Enter the names of your standards and samples and the concentrations of your
standards in the appropriate places (Do not fill in the A/S column; it will be filled
in by the computer with your results). Close the window
Turning on the flame
a. Check to make sure the flame is safe to light by looking at the “Safety Interlocks”
box. Green check means it is safe and a red x means it is not safe and will not light.
b. Once it is safe to light, click the ignite flame button and the top middle of the
screen. (If it does not light, try again and if it continues to not work, check the
gases being used)
Run Standards and Samples
a. Look at the “Manual Analysis Control” screen
b. Place the tube in your blank (distilled water) and click “Analyze Blank”. (When
the green light goes out the sample is done being analyzed)
c. After the blank then run your standards the same way but in the Standard part of
the “Manual Analysis Control” screen
d. After the standards then your samples the same way but in the Sample part of the
“Manual Analysis Control” screen
6. AA Shut-down
a. Flush the probe with deionized water
b. Turn off the flame
c. Turn off the lamp
d. Close the air and acetylene valves at the bench next to the AA
e. Turn off the air and the acetylene in the gas storage room
f. Bleed the gases by clicking on the “Bleed Gases” button in the “Flame Control
Panel”
g. Close the software entirely
h. Turn off the AA
i. Turn off the AA cooling system
Data and Analysis
ICP and AA Measurements
1000𝑝𝑝𝑚𝑉 = 5𝑝𝑝𝑚(100𝑚𝑙) 𝑉 = .5𝑚𝑙
1000𝑝𝑝𝑚𝑉 = 10𝑝𝑝𝑚(100𝑚𝐿) 𝑉 = 1𝑚𝐿
1000𝑝𝑝𝑚𝑉 = 20𝑝𝑝𝑚(100𝑚𝐿) 𝑉 = 2𝑚𝐿
1000𝑝𝑝𝑚𝑉 = 30𝑝𝑝𝑚(100𝑚𝐿) 𝑉 = 3𝑚𝐿
1000𝑝𝑝𝑚𝑉 = 40𝑝𝑝𝑚(100𝑚𝐿) 𝑉 = 4𝑚𝐿
1000𝑝𝑝𝑚𝑉 = 50𝑝𝑝𝑚(100𝑚𝐿) 𝑉 = 5𝑚𝐿
AA Results
All water analysis results are located in my lab notebook for zinc, copper, and water samples
collected from around Campbell Hall located on York College’s campus.

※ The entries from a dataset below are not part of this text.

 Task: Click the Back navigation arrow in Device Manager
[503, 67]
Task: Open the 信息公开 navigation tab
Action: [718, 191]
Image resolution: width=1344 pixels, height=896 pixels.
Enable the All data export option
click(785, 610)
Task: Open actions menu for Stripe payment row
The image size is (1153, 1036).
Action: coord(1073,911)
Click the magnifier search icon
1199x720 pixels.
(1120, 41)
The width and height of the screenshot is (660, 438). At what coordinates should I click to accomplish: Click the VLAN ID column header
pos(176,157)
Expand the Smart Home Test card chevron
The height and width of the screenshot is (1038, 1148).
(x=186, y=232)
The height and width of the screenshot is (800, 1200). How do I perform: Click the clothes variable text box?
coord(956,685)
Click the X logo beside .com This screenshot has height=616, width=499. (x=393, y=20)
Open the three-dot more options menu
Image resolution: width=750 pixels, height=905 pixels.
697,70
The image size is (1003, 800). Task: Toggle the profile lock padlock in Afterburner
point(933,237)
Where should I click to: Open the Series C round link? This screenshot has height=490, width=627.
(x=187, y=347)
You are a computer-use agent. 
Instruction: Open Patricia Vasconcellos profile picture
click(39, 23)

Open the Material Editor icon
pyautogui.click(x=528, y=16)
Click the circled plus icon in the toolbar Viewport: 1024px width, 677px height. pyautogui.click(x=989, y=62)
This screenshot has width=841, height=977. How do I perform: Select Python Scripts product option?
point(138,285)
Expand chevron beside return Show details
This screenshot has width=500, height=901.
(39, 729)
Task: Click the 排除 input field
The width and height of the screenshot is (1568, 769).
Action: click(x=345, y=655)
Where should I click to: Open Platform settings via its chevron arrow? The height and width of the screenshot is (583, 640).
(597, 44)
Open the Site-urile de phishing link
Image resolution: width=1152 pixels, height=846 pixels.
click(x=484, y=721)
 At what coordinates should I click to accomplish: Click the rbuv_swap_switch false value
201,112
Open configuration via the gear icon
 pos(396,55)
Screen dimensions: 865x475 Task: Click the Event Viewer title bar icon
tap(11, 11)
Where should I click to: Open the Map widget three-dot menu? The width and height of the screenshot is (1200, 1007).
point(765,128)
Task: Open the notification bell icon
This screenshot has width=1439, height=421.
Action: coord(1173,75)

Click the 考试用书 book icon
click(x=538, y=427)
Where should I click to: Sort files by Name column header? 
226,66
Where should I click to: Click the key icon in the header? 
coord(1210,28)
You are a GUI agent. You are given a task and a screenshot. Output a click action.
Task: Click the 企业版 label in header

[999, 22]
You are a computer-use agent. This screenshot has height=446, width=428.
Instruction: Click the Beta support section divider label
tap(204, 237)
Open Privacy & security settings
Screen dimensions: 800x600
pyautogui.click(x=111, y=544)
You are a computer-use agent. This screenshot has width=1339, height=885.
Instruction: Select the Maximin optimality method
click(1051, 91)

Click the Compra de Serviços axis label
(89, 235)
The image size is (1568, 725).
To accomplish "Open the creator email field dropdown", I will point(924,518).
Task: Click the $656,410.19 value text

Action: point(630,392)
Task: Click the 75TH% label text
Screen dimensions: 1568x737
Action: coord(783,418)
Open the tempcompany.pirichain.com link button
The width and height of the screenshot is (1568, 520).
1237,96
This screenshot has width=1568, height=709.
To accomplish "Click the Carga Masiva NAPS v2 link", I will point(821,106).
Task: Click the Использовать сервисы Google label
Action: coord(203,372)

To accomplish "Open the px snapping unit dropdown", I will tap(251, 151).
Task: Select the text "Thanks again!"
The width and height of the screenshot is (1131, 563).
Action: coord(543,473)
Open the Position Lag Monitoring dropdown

The three unknown samples collected from the college include:
1. Tap water from within the instrumental lab
2. Water from the women’s bathroom sink
3. Water from the water fountain outside the men’s bathroom
Water results from the unknown samples were relatively low through comparisons of the
known concentrations for both zinc and copper. Zinc concentrations for the known samples
were higher in concentrations than known sample concentrations of copper. However, copper
concentrations of the unknown samples were higher than those recorded of the zinc
measurements. Copper concentrations were similar among the water fountain and girl’s
bathroom water and zinc concentrations showed the same similarity. Both zinc and copper
concentrations were significantly lower than the lowest standard concentration (1ppm).
ICP Results
Due to independent study experiments being conducted within the lab, I learned how to use this
particular instrument from my lab assistant Chris. He was running water samples looking for the
presence of lead within the water. Concentrations and intensities of the water samples were obtained
and are posted within my lab notebook. As the concentration increased, the intensities of the samples
increased as well showing a direct correlation between the two.
Conclusion
Both of these instruments were pretty easy to use and had similar procedures and result
techniques for analysis. Having Chris show me how to use the ICP made it easier to understand due to
having a hands on learning experience. Both instruments gave me good results and allowed for an easy
analysis of concentrations and correlations. There were trace amounts of copper and zinc within the
unknown water samples. The water taken from the lab actually contained the lowest amounts of zinc
and copper. For all three unknown samples, the concentrations were lower than the smallest
concentration standard sample at 1ppm. This suggests that lower standard samples of concentrations
should have been made to show a better correlation. The relationships between intensity and
concentration for data recorded on the ICP showed as positive relationship. As concentrations
increased, intensity values increased.